*** Opening DATA ***

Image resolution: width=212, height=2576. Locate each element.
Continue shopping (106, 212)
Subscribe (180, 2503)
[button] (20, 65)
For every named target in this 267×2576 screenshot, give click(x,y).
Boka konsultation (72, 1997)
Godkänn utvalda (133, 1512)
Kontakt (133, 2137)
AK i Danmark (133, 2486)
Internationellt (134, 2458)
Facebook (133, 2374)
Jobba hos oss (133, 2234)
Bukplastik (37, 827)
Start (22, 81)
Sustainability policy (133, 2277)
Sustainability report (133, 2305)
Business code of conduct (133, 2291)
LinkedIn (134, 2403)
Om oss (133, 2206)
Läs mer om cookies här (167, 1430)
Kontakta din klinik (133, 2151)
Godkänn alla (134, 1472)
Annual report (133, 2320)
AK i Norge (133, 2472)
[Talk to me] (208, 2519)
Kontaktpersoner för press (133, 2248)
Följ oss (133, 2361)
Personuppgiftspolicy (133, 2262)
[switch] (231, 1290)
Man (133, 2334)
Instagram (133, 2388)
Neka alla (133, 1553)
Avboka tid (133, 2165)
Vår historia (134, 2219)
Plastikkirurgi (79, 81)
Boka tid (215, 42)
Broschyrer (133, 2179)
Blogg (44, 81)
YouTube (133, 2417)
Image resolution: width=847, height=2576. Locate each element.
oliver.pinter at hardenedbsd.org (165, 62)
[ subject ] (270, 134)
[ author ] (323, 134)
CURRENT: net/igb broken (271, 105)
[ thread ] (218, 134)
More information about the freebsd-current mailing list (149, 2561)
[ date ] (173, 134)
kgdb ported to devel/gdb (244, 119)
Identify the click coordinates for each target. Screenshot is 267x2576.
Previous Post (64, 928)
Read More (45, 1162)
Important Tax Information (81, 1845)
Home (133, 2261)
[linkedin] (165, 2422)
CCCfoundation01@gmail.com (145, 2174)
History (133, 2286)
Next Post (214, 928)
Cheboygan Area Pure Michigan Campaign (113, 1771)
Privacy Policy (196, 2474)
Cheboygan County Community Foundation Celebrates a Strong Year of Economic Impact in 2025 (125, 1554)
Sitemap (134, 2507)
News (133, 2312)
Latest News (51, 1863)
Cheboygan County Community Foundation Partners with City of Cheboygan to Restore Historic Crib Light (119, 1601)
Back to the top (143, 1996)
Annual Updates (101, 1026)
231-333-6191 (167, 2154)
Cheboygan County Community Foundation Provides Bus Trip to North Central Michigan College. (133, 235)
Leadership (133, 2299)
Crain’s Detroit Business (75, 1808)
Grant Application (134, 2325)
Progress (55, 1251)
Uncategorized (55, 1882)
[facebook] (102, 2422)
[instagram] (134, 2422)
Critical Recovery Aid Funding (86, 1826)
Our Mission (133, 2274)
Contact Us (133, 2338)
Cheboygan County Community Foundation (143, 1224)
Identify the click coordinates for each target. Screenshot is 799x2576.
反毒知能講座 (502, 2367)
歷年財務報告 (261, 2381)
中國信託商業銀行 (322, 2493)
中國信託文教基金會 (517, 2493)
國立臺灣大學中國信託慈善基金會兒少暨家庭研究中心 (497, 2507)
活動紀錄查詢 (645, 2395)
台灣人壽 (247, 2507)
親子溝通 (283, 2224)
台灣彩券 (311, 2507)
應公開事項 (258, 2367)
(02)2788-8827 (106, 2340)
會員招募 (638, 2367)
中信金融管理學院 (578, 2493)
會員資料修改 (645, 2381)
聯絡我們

*** Closing DATA ***

_EXERCISE GOAL_
Copy every line of the records word for word.

_THE ANSWER_
Image resolution: width=212, height=2576. Locate each element.
Continue shopping (106, 212)
Subscribe (180, 2503)
[button] (20, 65)
For every named target in this 267×2576 screenshot, give click(x,y).
Boka konsultation (72, 1997)
Godkänn utvalda (133, 1512)
Kontakt (133, 2137)
AK i Danmark (133, 2486)
Internationellt (134, 2458)
Facebook (133, 2374)
Jobba hos oss (133, 2234)
Bukplastik (37, 827)
Start (22, 81)
Sustainability policy (133, 2277)
Sustainability report (133, 2305)
Business code of conduct (133, 2291)
LinkedIn (134, 2403)
Om oss (133, 2206)
Läs mer om cookies här (167, 1430)
Kontakta din klinik (133, 2151)
Godkänn alla (134, 1472)
Annual report (133, 2320)
AK i Norge (133, 2472)
[Talk to me] (208, 2519)
Kontaktpersoner för press (133, 2248)
Följ oss (133, 2361)
Personuppgiftspolicy (133, 2262)
[switch] (231, 1290)
Man (133, 2334)
Instagram (133, 2388)
Neka alla (133, 1553)
Avboka tid (133, 2165)
Vår historia (134, 2219)
Plastikkirurgi (79, 81)
Boka tid (215, 42)
Broschyrer (133, 2179)
Blogg (44, 81)
YouTube (133, 2417)
Image resolution: width=847, height=2576. Locate each element.
oliver.pinter at hardenedbsd.org (165, 62)
[ subject ] (270, 134)
[ author ] (323, 134)
CURRENT: net/igb broken (271, 105)
[ thread ] (218, 134)
More information about the freebsd-current mailing list (149, 2561)
[ date ] (173, 134)
kgdb ported to devel/gdb (244, 119)
Identify the click coordinates for each target. Screenshot is 267x2576.
Previous Post (64, 928)
Read More (45, 1162)
Important Tax Information (81, 1845)
Home (133, 2261)
[linkedin] (165, 2422)
CCCfoundation01@gmail.com (145, 2174)
History (133, 2286)
Next Post (214, 928)
Cheboygan Area Pure Michigan Campaign (113, 1771)
Privacy Policy (196, 2474)
Cheboygan County Community Foundation Celebrates a Strong Year of Economic Impact in 2025 (125, 1554)
Sitemap (134, 2507)
News (133, 2312)
Latest News (51, 1863)
Cheboygan County Community Foundation Partners with City of Cheboygan to Restore Historic Crib Light (119, 1601)
Back to the top (143, 1996)
Annual Updates (101, 1026)
231-333-6191 (167, 2154)
Cheboygan County Community Foundation Provides Bus Trip to North Central Michigan College. (133, 235)
Leadership (133, 2299)
Crain’s Detroit Business (75, 1808)
Grant Application (134, 2325)
Progress (55, 1251)
Uncategorized (55, 1882)
[facebook] (102, 2422)
[instagram] (134, 2422)
Critical Recovery Aid Funding (86, 1826)
Our Mission (133, 2274)
Contact Us (133, 2338)
Cheboygan County Community Foundation (143, 1224)
Identify the click coordinates for each target. Screenshot is 799x2576.
反毒知能講座 (502, 2367)
歷年財務報告 (261, 2381)
中國信託商業銀行 (322, 2493)
中國信託文教基金會 (517, 2493)
國立臺灣大學中國信託慈善基金會兒少暨家庭研究中心 (497, 2507)
活動紀錄查詢 (645, 2395)
台灣人壽 (247, 2507)
親子溝通 (283, 2224)
台灣彩券 (311, 2507)
應公開事項 (258, 2367)
(02)2788-8827 (106, 2340)
會員招募 (638, 2367)
中信金融管理學院 (578, 2493)
會員資料修改 (645, 2381)
聯絡我們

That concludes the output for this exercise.